Task prompt
Output the first line below and each one after it, exactly, up to and including the line holding "Viewport: 483px width, 327px height.". Pictures should not be copied.

Exercise data
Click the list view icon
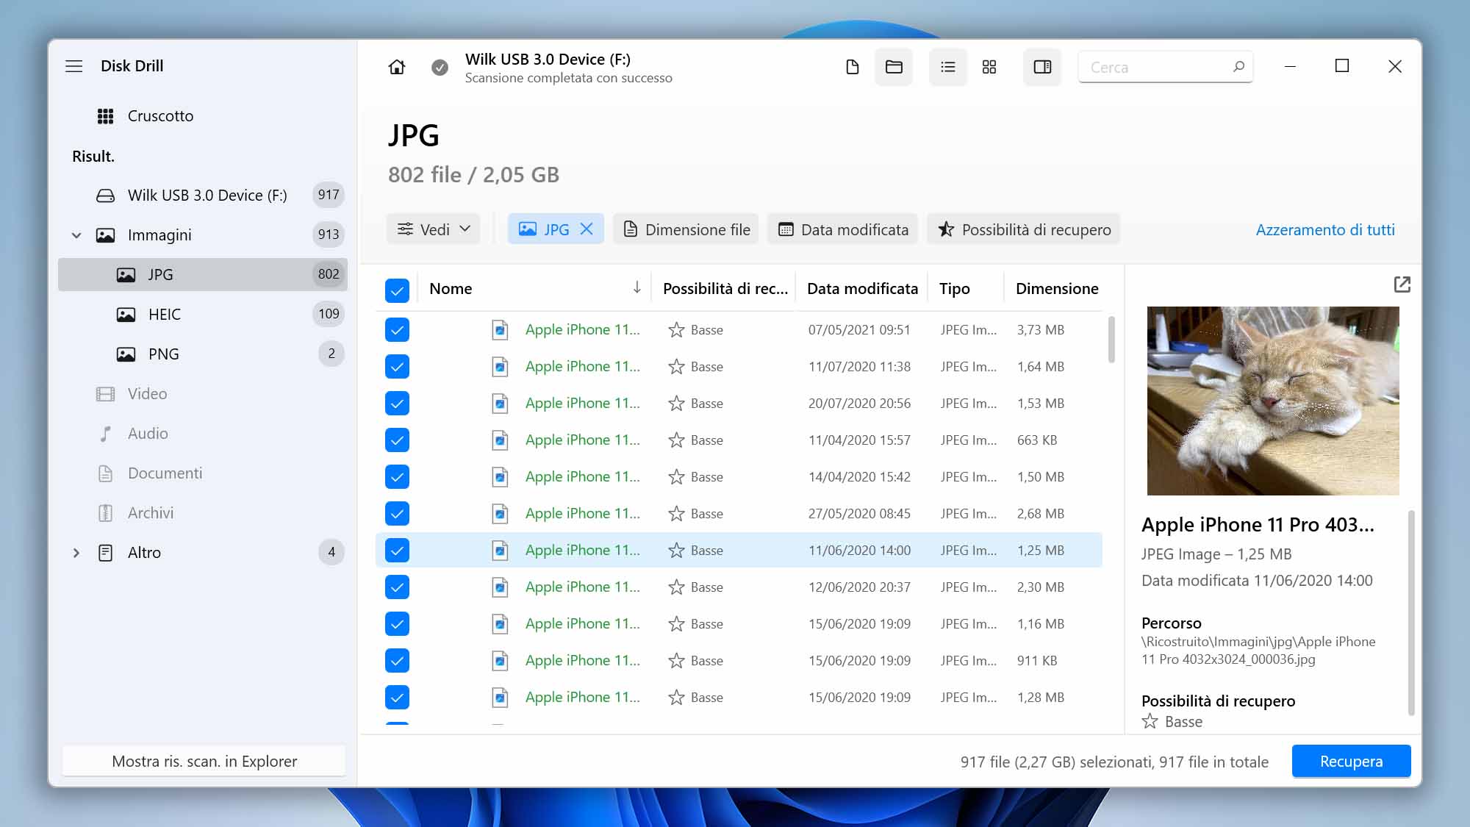1470x827 pixels. [947, 65]
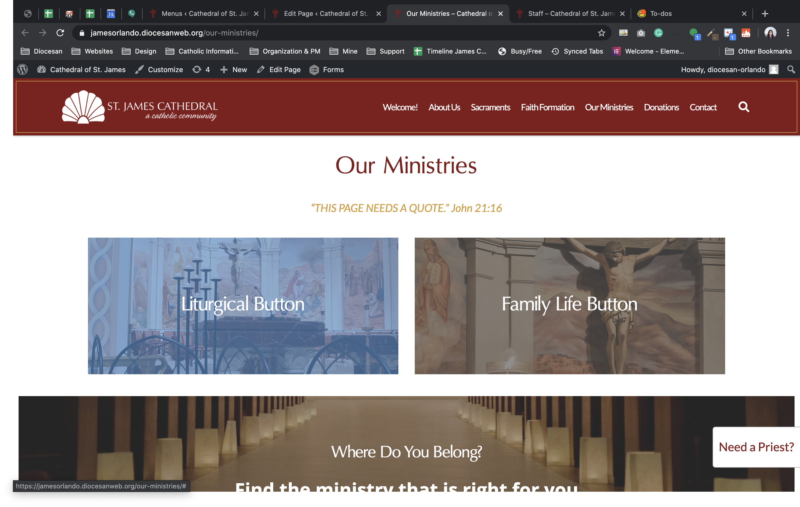This screenshot has height=507, width=800.
Task: Open the Grammarly extension icon
Action: click(658, 33)
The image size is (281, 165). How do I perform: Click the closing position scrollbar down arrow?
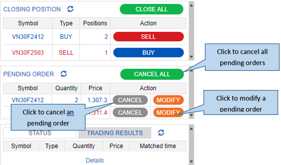[191, 57]
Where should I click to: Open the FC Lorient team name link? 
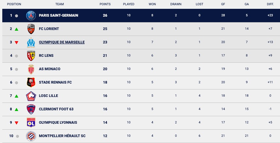49,29
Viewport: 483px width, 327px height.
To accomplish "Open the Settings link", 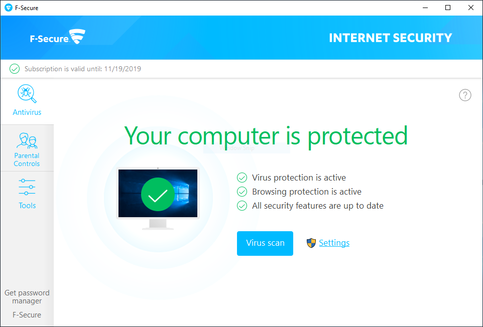I will pyautogui.click(x=334, y=243).
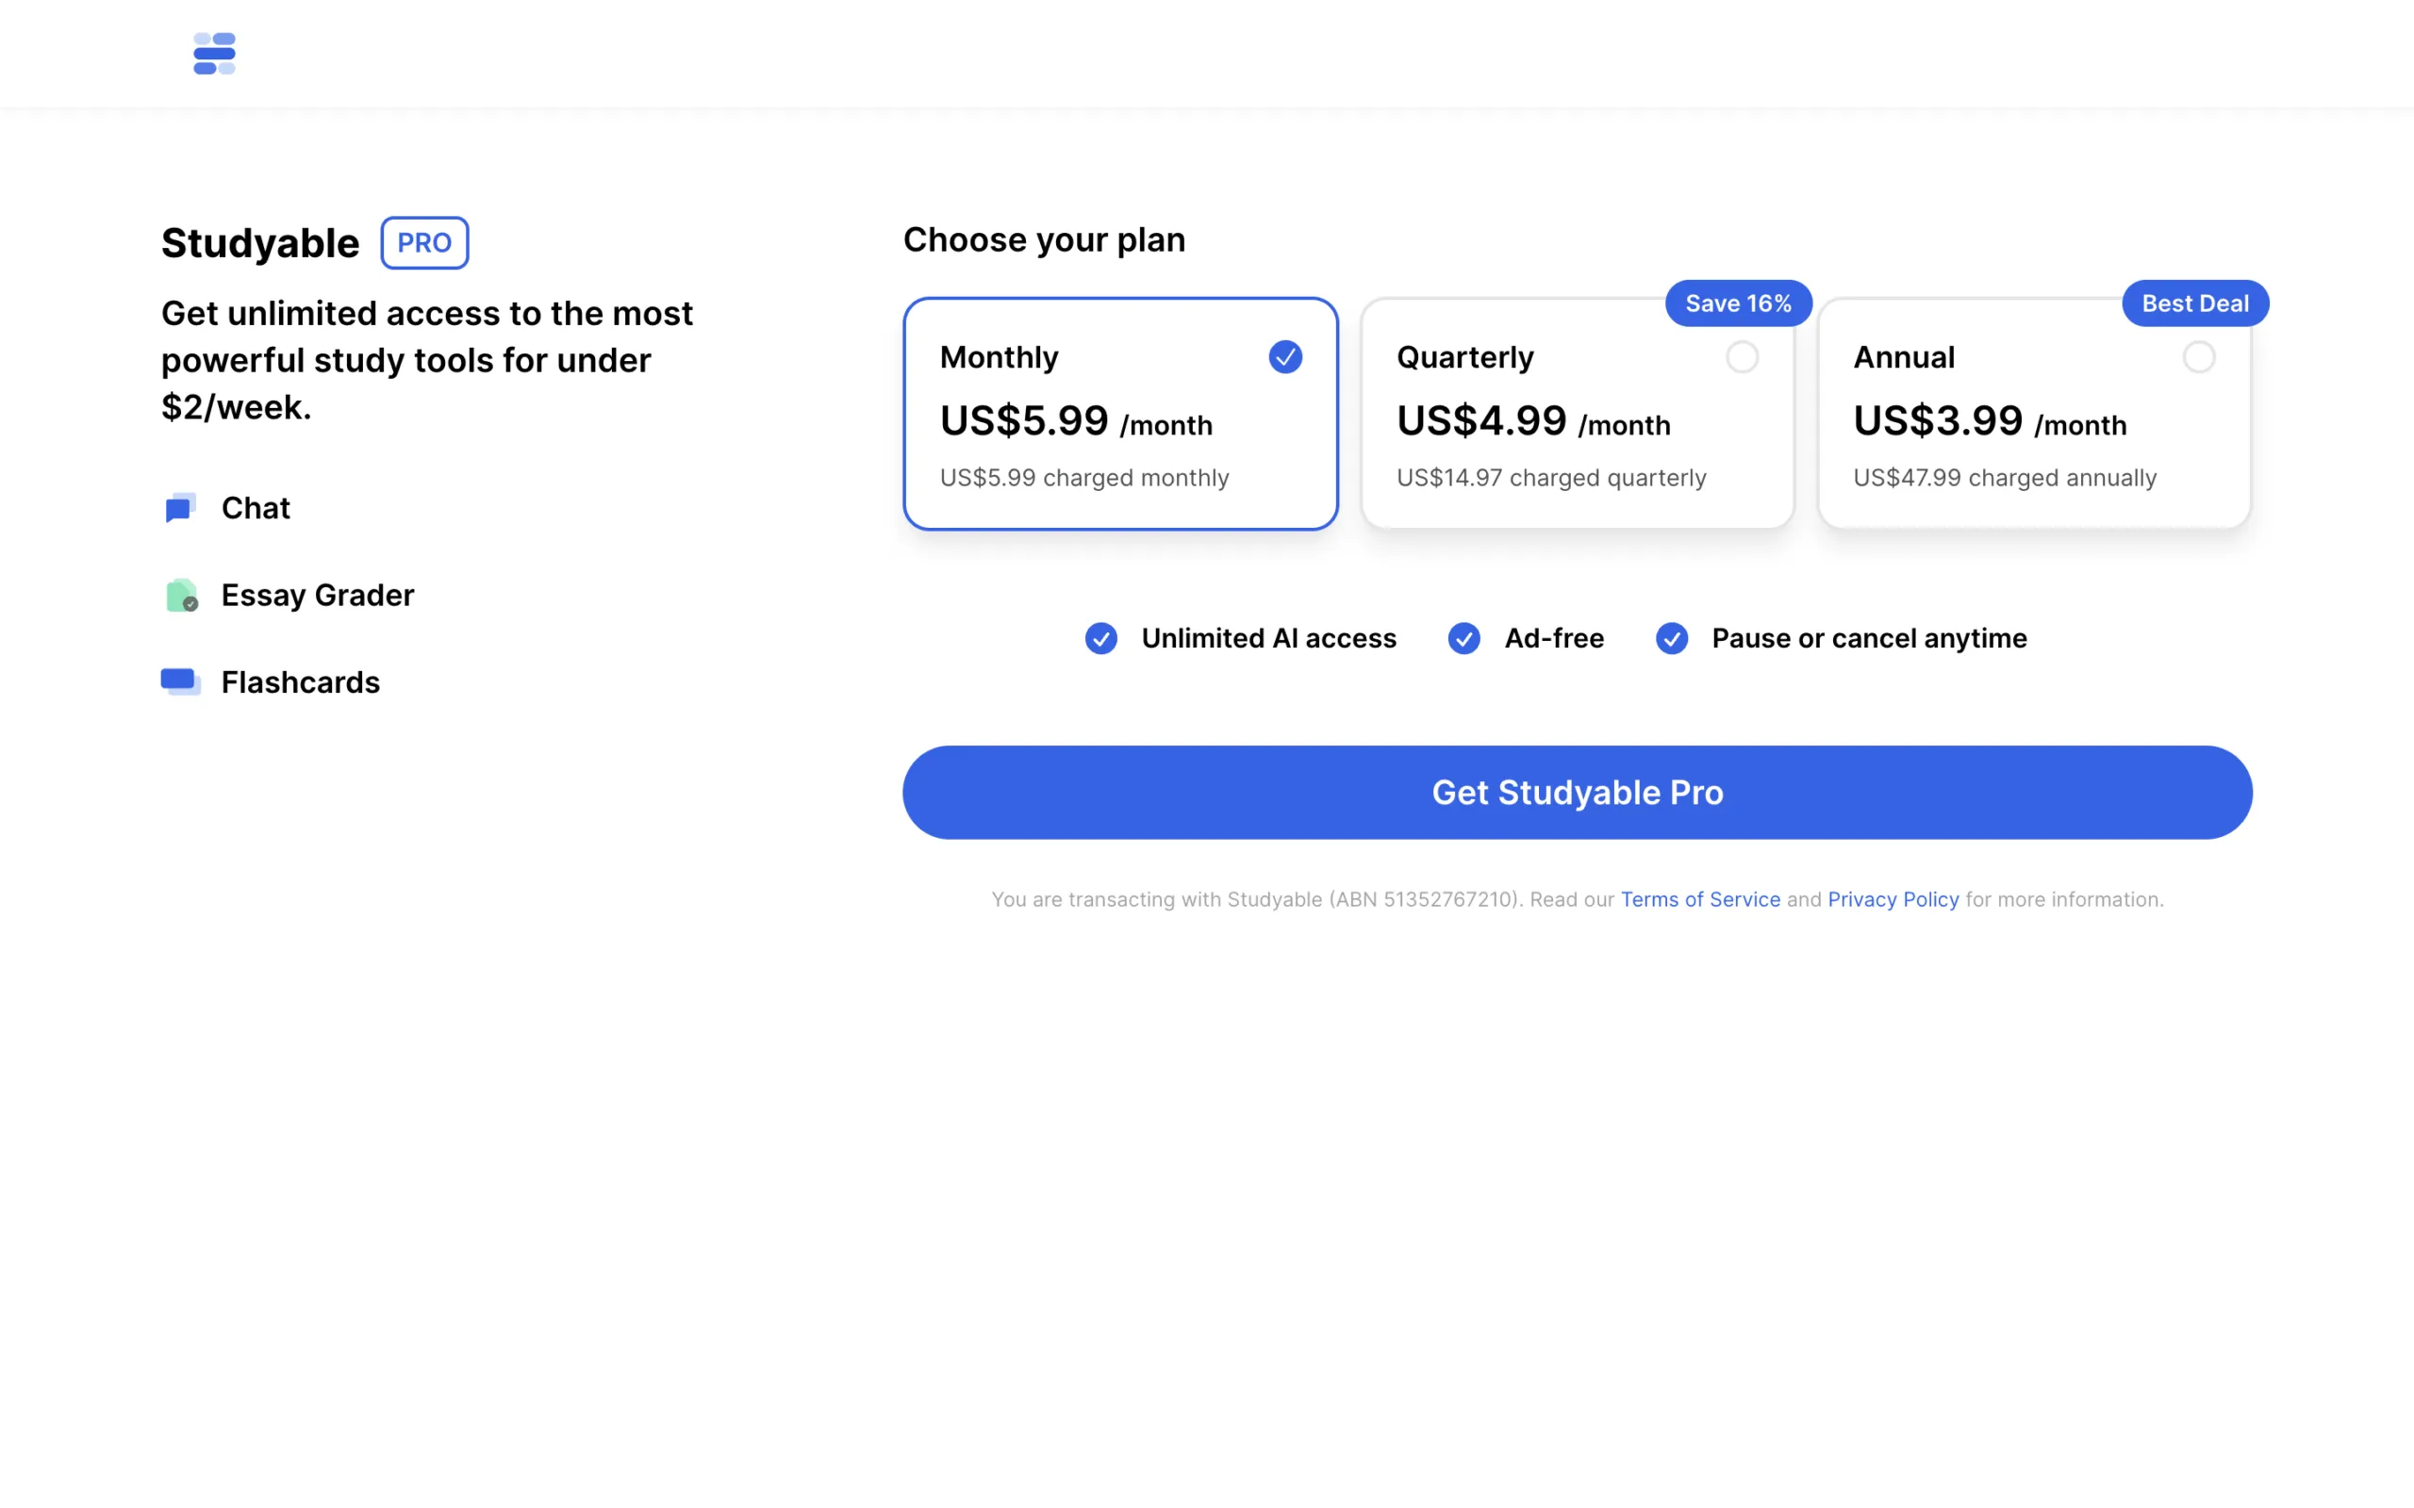Click the Get Studyable Pro button

coord(1577,792)
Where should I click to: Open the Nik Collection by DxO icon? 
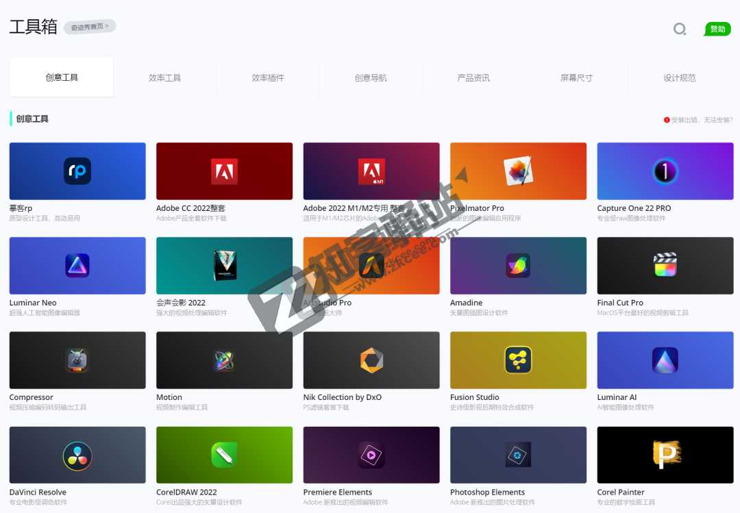[x=371, y=360]
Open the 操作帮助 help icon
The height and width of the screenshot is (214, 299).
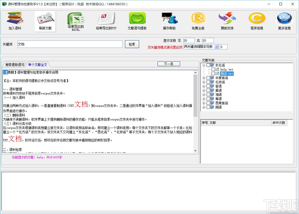(x=169, y=18)
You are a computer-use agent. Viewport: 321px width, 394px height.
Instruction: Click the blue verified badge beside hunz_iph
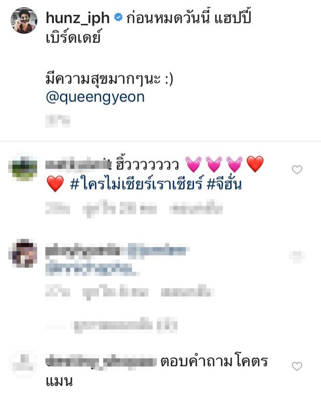[118, 17]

Exercise response
Click the list view icon
1470x827 pixels. [947, 65]
This screenshot has height=507, width=800.
Task: Open the Grammarly extension icon
Action: click(658, 33)
The image size is (281, 165). How do I perform: Click the closing position scrollbar down arrow?
[191, 57]
Where should I click to: Open the FC Lorient team name link? 
49,29
Viewport: 483px width, 327px height.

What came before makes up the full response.